[Supplied records Boundary: Start]
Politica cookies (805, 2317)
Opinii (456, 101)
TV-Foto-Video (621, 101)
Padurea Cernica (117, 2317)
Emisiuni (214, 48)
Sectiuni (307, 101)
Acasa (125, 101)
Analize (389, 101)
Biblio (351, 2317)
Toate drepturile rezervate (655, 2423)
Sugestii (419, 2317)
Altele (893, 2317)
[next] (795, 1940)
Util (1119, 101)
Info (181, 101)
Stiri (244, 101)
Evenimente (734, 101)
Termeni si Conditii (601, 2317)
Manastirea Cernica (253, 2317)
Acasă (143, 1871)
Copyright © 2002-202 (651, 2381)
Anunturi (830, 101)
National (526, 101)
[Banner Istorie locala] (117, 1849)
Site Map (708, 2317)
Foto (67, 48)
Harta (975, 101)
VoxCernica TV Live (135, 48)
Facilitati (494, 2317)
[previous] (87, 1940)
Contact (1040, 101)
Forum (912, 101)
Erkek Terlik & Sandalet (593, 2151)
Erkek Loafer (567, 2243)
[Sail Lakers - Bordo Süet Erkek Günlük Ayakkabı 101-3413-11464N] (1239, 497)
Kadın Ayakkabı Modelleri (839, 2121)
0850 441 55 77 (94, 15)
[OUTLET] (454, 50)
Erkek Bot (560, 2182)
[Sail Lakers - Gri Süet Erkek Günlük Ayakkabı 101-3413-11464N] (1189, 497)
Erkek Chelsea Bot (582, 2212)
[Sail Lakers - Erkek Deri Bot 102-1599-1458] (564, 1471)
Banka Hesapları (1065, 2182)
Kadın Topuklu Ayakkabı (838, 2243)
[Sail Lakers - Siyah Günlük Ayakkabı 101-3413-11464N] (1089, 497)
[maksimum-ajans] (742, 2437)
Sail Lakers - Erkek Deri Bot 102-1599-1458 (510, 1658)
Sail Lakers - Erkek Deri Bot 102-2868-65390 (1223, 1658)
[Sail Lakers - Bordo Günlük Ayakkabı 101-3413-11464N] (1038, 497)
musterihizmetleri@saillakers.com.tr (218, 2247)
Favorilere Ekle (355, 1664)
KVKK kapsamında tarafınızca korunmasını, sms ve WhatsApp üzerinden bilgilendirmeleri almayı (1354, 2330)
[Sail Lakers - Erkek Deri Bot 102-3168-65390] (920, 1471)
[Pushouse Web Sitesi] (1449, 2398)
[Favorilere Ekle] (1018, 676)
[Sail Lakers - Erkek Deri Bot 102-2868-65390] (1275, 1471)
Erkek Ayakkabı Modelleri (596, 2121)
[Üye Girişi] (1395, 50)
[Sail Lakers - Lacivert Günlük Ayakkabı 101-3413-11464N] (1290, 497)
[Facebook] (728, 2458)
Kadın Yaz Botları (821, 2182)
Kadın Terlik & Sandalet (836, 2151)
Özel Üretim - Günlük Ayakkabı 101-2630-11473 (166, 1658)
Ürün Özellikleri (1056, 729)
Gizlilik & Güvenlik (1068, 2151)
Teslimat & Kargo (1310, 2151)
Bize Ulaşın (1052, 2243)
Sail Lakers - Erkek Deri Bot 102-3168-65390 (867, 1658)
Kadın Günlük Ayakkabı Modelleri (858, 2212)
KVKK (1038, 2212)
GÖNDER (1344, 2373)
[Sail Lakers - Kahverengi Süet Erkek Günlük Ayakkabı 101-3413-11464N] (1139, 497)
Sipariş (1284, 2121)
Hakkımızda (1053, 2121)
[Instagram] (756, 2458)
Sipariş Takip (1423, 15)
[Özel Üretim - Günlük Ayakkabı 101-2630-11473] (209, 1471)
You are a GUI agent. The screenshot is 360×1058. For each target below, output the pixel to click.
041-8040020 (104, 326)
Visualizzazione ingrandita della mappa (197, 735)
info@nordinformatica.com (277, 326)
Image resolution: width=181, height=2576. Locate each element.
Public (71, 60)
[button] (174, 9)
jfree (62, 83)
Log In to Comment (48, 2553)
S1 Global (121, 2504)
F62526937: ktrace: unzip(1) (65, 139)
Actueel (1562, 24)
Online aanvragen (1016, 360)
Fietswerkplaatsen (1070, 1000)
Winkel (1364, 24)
[Supplied records Boundary: End]
### Problem
All lines above from the one holding "National (526, 101)" to the one holding "Erkek Loafer (567, 2243)", inclusive, are to be copied exactly; no other line is wanted.

### Output of the exercise
National (526, 101)
[Banner Istorie locala] (117, 1849)
Site Map (708, 2317)
Foto (67, 48)
Harta (975, 101)
VoxCernica TV Live (135, 48)
Facilitati (494, 2317)
[previous] (87, 1940)
Contact (1040, 101)
Forum (912, 101)
Erkek Terlik & Sandalet (593, 2151)
Erkek Loafer (567, 2243)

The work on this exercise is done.